Still, The Nativity Story does only so much to enliven a drama that has been playing out in Sunday schools and on suburban lawns for centuries, and which Monty Python neatly consigned to the pre-credits sequence of Life of Brian. Hardwicke, who began her career as a production designer, has a wonderful eye for detail—possibly too wonderful, for there are so many shots of Nazareth villagers making artisanal cheeses that the movie may become uncomfortable for the lactose intolerant. Would that she brought the same intimacy to her handling of animate objects. There are a few quietly affecting scenes here, in which we see Mary and Joseph as the terribly frightened newlyweds they probably were, unsure of what to make of their extraordinary circumstances.
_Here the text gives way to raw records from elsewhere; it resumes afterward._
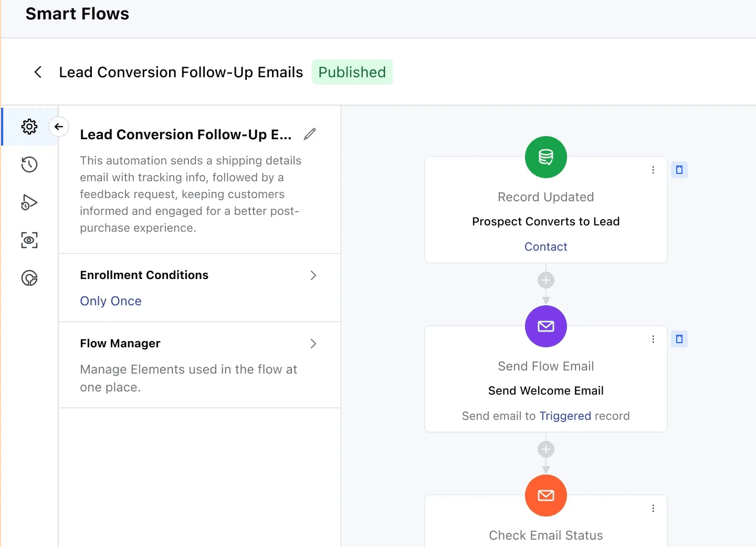Open the flow Settings panel
This screenshot has width=756, height=547.
coord(29,127)
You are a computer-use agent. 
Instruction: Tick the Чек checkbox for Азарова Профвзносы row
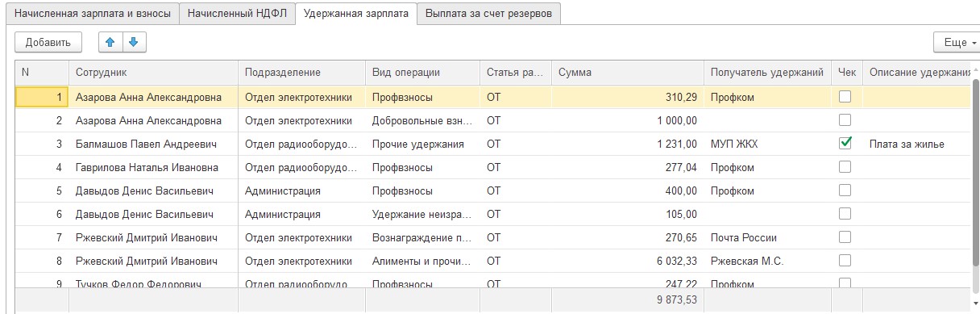click(x=845, y=97)
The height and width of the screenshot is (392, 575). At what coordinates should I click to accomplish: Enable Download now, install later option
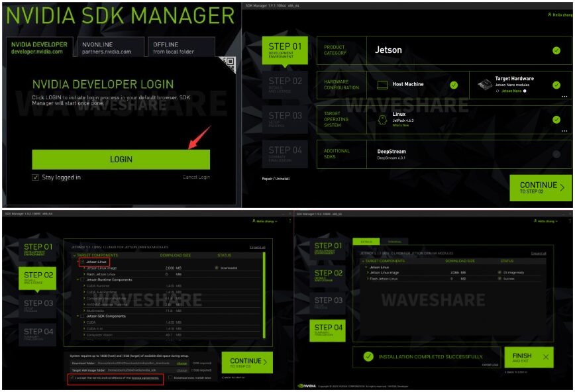tap(170, 376)
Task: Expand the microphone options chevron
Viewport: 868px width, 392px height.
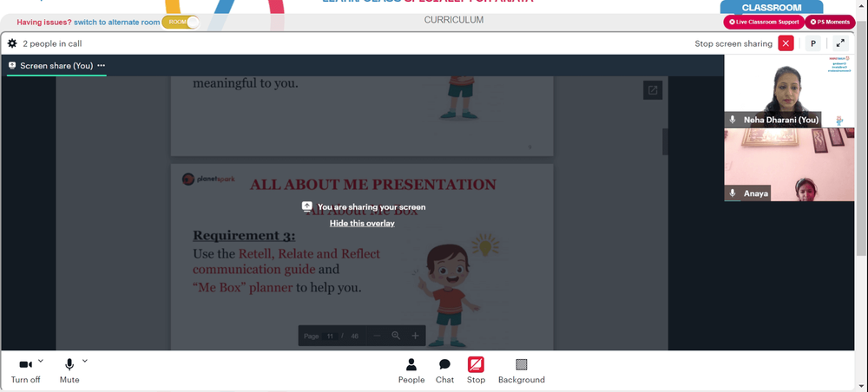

But too often, the actors register as little more than set dressing and, despite Hardwicke's resolve to give us the real Nativity, as we've never seen it before, much of the movie smacks of convention—from the three wise men being played for comic effect, to the thunderous drumbeats that portend each arrival of the shekel-hungry Roman soldiers, to the CGI-darkened skies that precede King Herod's slaughter of the innocents. Finally, the stars align. A shaft of heavenly light pours down upon the earth. The audience lets out a collective yawn.